- Promotional release poster
- Directed by: Colton Tran
- Written by: Luke Genton
- Story by: Colton Tran; Laura M. Young;
- Produced by: Laura M. Young
- Starring: Victoria Moroles; Anna Grace Barlow; Johnny Berchtold;
- Cinematography: Michael Dean Greenwood
- Edited by: Colton Tran
- Music by: Jonathan Martinez
- Distributed by: Lionsgate Home Entertainment
- Release date: January 17, 2023;
- Running time: 79 minutes
- Country: United States
- Language: English

= Snow Falls (film) =

2023 American horror film

Snow Falls is a 2023 American horror film directed by Colton Tran and starring Victoria Moroles, Anna Grace Barlow, and Johnny Berchtold. The film's plot follows a group of friends who, while spending New Year's Eve at a remote cabin, struggle to stay sane when they become stranded by a snowstorm.

Snow Falls was released on video-on-demand (VOD) and digital platforms on January 17, 2023.

==Plot==
A group of friends -- couple Andy and Em, Kit, River, and Eden -- travel to the fictional ski town of Snow Falls to stay at the remote cabin owned by River's family for New Year's Eve. They initially plan to stay only overnight, but a sudden winter storm forces them to stay longer than expected. Though they are initially unconcerned, drinking and partying as usual, the situation becomes more serious when the power in the cabin goes out and does not return as expected.
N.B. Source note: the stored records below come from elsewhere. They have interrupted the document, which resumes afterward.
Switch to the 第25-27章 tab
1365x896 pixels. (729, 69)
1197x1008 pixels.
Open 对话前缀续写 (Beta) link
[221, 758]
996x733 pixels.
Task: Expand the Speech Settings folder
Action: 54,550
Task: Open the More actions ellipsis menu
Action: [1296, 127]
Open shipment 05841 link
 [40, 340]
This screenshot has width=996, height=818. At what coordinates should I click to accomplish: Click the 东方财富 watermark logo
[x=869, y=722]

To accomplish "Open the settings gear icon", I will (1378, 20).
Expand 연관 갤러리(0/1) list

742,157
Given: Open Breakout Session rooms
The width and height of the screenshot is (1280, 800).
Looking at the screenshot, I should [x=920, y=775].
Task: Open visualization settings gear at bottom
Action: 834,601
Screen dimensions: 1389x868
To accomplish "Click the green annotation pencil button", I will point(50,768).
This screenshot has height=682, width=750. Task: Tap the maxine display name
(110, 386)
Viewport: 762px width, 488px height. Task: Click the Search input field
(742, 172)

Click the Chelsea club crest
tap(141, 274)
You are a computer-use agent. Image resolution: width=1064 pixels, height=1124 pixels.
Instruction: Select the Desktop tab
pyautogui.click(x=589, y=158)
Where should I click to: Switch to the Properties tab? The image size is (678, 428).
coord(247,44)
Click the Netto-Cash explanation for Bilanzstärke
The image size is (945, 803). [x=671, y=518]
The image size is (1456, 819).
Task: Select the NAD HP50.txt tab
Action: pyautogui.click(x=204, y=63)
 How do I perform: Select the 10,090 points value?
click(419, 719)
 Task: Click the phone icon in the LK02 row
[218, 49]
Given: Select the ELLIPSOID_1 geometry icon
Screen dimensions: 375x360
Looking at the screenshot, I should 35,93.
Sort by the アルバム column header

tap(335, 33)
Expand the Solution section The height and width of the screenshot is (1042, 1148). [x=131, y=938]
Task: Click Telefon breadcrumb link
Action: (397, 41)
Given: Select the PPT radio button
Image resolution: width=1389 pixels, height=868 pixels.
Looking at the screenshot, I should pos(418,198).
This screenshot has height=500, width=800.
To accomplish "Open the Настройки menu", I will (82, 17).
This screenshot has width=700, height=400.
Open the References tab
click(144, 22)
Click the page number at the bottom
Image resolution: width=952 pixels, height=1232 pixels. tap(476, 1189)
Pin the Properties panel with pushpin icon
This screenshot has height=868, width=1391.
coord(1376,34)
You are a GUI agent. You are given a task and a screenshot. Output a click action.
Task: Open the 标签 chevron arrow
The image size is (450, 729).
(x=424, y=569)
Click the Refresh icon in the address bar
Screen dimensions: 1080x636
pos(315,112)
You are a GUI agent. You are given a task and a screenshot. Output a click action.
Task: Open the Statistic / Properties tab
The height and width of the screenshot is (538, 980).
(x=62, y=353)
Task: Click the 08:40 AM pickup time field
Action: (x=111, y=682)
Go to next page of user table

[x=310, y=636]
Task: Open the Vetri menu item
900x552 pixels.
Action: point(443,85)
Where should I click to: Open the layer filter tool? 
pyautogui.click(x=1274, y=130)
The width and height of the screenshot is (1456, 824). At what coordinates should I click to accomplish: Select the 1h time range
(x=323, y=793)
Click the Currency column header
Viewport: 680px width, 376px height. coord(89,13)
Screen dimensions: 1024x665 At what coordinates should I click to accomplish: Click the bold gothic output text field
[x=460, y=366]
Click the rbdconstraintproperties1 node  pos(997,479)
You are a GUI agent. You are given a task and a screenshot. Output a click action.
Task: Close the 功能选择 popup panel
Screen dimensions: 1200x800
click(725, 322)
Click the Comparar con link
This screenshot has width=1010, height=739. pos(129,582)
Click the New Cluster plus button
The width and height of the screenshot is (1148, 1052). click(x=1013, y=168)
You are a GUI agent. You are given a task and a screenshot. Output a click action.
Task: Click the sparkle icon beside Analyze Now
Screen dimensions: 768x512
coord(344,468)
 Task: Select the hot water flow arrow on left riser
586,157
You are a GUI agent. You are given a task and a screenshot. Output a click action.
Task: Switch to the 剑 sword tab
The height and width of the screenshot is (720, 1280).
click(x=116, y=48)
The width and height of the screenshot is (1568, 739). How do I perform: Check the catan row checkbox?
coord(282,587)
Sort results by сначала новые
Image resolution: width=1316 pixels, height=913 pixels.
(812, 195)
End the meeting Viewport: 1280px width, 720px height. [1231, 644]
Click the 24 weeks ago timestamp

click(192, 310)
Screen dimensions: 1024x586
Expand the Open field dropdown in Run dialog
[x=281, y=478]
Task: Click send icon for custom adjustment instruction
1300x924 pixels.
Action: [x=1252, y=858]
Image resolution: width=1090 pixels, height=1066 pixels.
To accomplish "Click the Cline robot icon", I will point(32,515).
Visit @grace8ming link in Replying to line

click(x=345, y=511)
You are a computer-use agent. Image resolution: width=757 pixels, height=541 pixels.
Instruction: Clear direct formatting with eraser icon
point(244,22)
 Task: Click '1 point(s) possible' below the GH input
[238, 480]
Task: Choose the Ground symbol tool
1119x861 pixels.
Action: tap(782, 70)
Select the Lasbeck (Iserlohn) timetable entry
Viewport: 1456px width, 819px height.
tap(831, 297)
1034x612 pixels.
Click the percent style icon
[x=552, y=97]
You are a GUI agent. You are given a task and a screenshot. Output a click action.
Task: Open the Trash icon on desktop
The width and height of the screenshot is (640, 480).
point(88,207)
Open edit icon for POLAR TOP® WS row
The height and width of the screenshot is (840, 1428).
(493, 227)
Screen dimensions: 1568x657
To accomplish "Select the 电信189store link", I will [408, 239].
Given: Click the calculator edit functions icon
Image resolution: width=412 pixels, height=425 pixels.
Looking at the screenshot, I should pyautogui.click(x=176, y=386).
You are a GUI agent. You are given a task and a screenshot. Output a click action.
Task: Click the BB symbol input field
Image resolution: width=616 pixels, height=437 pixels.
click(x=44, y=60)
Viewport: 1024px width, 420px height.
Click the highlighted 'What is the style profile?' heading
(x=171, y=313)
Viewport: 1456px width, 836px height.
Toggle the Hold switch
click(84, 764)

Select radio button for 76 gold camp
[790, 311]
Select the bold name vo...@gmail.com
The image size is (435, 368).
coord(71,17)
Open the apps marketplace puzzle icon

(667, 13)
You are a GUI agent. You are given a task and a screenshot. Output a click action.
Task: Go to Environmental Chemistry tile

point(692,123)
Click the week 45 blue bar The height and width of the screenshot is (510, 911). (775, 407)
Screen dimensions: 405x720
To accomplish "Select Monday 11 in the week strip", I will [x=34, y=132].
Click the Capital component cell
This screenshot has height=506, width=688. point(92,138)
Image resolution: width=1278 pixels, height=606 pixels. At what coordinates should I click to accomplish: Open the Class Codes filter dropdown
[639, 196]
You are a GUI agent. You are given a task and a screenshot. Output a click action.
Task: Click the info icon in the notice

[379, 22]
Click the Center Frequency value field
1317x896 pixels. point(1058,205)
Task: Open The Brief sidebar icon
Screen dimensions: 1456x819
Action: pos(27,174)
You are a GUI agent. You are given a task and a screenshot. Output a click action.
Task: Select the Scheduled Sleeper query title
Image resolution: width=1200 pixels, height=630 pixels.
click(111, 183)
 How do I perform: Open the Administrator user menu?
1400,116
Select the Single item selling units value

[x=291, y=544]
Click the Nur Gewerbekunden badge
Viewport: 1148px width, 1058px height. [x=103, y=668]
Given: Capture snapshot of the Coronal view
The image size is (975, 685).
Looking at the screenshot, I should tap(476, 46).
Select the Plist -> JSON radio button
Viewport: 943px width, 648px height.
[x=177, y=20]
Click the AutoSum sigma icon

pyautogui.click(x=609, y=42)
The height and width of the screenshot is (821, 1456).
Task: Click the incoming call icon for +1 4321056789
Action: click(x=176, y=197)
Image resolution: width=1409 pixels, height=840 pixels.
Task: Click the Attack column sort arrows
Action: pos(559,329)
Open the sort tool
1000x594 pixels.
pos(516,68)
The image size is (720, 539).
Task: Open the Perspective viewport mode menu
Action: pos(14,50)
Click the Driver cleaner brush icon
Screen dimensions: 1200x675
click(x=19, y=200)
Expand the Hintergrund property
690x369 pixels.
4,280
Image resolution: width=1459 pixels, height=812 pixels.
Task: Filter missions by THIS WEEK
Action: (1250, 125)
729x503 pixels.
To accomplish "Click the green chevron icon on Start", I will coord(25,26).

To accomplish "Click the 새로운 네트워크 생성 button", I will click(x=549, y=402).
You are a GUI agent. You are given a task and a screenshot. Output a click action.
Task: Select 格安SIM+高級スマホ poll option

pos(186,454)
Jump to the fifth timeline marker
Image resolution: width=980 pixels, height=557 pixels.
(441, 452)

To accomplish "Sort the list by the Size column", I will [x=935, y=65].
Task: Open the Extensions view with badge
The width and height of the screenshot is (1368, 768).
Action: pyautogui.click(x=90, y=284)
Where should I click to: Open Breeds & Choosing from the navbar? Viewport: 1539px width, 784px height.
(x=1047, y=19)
As the days pass, the situation becomes more desperate. Low on food and firewood, Eden, who is studying to be a doctor, advises the group to ration their supplies, bundle up on clothing, and avoid sleeping, as they might become hypothermic and perish in the cold. However, this causes the group to gradually begin hallucinating, eventually convincing River and Em that the snow falling outside is poisoned, and they are all infected by virtue of having consumed it while partying earlier. As a result, River empties their vehicle of gasoline, convinced that they need to contain their "sickness," while Em wanders outside without outerwear and later opens up her stomach with a shard of a broken mirror, believing that she can get the "sickness" out, though she survives.

Andy begins chopping wooden furniture in the cabin for firewood to help warm the severely wounded Em, which River had been adamant against doing since the house is full of antiques. This causes a fight between them, and River accidentally kills Andy when the latter hits his head. Realizing how dire the situation is, Kit volunteers to head out into the storm to find help. As River and Eden prepare hot water, a delirious and underclothed Em decides to try to see how much gasoline the car has left, but dies of exposure shortly after entering it. Devastated, River and Eden try to set out after Kit, only to discover that he had died of exposure shortly after leaving the house.

The two return to the cabin, unsure how they will survive if the storm continues. River hallucinates Eden seducing him and strips off his clothes before taking a cold shower, which kills him. As a frantic Eden finds his body, the power to the cabin returns. Horrified, she realizes that the entire group was only a few hours away from salvation, and she waits outside as emergency services arrive.

==Cast==
- Colton Tran as Kit
- Victoria Moroles as Em
- James Gaisford as Andy
- Johnny Berchtold as River
- Anna Grace Barlow as Eden
- Jonathan Bennett
- Patrick Fabian

==Reception==
Marco Vito Oddo of Collider gave the film a grade of "D", criticizing a perceived lack of characterization and frightening horror elements, and concluding: "Snow Falls wastes a compelling premise with a dull script, without complex characters or effective scares to elevate the story." Brian Costello of Common Sense Media gave the film 2/5 stars, writing, "The lack of heat and the lack of sleep leads to delirium and hallucinations, and while it almost gets close to doing something creative with the story, the whole thing comes across as formulaic, with jump scares galore, cheesy hallucinations, and unsatisfying plot twists."